**ENTRIES SUPPLIED**.
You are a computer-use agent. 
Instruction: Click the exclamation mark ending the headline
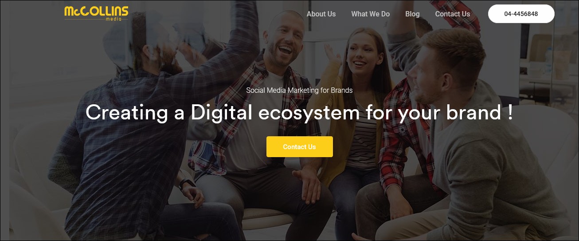click(510, 112)
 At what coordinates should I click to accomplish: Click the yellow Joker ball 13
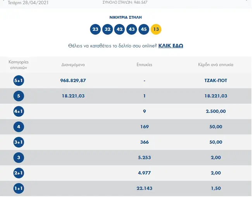coord(156,29)
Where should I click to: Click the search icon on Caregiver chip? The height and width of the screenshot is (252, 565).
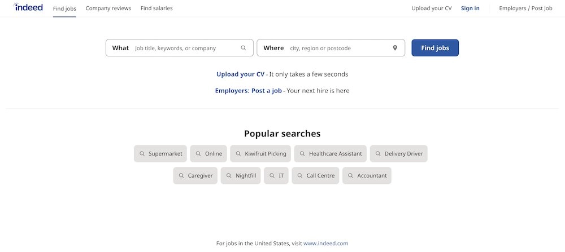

**WHAT IS BEING ASKED**. All of the data above needs to be given again exactly. Leave out each image.

**RESPONSE**.
You are a computer-use agent. 
Instruction: Click the exclamation mark ending the headline
click(510, 112)
 At what coordinates should I click to accomplish: Click the yellow Joker ball 13
coord(156,29)
Where should I click to: Click the search icon on Caregiver chip? The height and width of the screenshot is (252, 565).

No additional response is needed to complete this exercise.